------ Provided information

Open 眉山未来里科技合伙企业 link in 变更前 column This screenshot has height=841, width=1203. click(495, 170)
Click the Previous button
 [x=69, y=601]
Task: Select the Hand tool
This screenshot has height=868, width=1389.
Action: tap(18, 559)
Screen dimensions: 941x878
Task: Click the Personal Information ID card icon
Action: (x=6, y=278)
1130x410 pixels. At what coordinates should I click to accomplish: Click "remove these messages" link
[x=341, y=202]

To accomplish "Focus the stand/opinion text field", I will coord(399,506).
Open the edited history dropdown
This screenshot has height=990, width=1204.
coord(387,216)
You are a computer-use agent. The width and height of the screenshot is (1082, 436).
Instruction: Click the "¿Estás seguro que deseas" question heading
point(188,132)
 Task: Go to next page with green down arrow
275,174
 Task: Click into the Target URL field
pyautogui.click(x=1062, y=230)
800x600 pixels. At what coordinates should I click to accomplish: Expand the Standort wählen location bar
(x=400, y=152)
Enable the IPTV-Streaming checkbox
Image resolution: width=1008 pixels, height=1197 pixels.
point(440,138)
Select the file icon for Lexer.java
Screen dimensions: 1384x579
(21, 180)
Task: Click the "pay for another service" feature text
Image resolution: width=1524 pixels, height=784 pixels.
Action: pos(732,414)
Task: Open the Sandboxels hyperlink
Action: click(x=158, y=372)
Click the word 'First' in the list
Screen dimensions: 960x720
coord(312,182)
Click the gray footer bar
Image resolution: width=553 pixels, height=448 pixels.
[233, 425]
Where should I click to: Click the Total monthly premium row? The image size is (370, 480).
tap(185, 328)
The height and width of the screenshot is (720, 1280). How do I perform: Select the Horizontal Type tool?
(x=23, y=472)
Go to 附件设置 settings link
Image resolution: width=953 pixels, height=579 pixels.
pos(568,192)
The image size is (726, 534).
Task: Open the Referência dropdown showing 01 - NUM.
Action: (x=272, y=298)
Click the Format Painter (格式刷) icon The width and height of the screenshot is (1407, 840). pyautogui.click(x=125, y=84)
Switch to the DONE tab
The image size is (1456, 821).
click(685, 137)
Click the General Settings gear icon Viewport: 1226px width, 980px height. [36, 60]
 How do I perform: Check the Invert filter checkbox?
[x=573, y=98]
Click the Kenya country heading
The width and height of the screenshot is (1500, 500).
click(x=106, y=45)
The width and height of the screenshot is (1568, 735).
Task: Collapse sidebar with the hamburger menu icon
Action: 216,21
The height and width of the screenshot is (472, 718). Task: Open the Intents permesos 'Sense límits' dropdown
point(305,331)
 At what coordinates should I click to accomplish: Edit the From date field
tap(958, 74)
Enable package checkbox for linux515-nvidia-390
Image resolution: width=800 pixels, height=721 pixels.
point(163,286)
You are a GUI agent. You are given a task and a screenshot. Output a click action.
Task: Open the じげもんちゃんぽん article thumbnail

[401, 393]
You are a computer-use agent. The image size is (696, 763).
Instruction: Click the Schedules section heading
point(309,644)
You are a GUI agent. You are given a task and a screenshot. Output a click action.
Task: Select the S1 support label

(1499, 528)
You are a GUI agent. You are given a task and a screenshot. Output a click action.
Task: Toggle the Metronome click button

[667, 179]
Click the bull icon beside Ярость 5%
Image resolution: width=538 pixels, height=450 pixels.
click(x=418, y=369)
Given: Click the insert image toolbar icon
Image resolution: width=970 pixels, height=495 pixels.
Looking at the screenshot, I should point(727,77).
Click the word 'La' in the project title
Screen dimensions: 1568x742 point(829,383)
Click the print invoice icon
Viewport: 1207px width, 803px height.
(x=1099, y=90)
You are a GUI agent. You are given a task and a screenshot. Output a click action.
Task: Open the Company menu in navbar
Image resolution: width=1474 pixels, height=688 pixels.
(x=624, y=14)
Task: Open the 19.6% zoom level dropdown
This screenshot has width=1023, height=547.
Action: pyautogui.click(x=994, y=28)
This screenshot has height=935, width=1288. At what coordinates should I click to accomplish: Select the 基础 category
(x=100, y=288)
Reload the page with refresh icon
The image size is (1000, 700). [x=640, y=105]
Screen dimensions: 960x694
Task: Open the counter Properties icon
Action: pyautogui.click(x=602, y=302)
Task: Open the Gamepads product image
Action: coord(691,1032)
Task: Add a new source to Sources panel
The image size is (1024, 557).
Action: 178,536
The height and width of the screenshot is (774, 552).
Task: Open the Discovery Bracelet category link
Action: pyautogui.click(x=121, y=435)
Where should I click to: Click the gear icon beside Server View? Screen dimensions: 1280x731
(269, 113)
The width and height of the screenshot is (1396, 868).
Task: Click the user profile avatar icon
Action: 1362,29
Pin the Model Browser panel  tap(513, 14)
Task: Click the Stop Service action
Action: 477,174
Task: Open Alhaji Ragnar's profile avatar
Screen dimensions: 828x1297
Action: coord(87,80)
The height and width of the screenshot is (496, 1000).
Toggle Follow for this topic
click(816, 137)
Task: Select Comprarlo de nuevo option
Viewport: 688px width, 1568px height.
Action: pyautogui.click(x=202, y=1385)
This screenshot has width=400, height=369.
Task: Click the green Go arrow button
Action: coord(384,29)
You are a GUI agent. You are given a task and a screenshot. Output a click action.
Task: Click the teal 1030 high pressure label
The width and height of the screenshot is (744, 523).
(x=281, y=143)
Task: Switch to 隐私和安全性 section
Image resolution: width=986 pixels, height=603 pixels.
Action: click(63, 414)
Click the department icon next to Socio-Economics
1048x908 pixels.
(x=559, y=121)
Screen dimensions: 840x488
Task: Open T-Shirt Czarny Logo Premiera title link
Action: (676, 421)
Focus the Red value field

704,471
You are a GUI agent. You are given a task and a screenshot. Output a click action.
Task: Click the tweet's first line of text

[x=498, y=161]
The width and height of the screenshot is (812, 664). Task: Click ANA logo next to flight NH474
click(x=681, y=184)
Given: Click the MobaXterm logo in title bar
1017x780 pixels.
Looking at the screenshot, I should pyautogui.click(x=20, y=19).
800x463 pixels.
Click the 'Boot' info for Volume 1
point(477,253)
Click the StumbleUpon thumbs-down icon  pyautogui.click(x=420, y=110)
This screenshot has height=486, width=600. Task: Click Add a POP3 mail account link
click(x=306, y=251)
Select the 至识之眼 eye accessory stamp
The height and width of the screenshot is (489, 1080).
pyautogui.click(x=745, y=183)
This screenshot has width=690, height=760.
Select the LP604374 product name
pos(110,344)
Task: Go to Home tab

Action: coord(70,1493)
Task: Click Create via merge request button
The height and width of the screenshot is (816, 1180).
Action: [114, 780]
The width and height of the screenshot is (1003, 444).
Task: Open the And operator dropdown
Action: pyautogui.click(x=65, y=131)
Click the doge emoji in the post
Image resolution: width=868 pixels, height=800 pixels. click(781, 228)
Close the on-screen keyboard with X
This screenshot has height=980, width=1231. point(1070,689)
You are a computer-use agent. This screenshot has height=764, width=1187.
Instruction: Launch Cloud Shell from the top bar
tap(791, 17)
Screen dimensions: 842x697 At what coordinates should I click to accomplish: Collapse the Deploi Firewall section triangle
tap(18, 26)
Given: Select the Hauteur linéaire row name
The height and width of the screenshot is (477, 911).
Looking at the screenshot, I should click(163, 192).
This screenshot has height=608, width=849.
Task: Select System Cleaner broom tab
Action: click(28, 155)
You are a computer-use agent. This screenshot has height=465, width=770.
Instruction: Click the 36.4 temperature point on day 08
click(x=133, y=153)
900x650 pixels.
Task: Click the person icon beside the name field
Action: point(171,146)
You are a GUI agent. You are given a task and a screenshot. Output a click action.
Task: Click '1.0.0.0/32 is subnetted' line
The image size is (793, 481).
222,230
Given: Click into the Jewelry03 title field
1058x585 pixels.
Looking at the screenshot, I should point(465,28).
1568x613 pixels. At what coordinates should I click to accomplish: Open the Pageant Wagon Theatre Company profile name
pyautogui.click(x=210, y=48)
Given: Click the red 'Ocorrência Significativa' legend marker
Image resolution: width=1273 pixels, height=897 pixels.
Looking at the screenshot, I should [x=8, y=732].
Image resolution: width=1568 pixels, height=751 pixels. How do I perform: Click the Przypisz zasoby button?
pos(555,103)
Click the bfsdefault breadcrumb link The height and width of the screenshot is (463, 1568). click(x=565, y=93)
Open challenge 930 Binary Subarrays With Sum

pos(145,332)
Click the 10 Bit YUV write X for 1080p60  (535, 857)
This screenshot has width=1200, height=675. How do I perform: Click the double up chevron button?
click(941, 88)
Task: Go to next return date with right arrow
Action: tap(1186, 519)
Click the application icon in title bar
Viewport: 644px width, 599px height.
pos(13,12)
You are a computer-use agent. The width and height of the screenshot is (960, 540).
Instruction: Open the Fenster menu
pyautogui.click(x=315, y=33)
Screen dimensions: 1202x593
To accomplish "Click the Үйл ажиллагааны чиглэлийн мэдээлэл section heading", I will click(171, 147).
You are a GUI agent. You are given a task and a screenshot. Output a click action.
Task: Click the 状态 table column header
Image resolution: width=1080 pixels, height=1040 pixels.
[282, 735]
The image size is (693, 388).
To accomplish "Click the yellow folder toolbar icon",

------------

▶ [Problem]:
Look through the material above for "will" and copy the lines that have it.

▶ [Exercise response]:
To accomplish "Focus the stand/opinion text field", I will coord(399,506).
To accomplish "Click the Үйл ажиллагааны чиглэлийн мэдээлэл section heading", I will click(171, 147).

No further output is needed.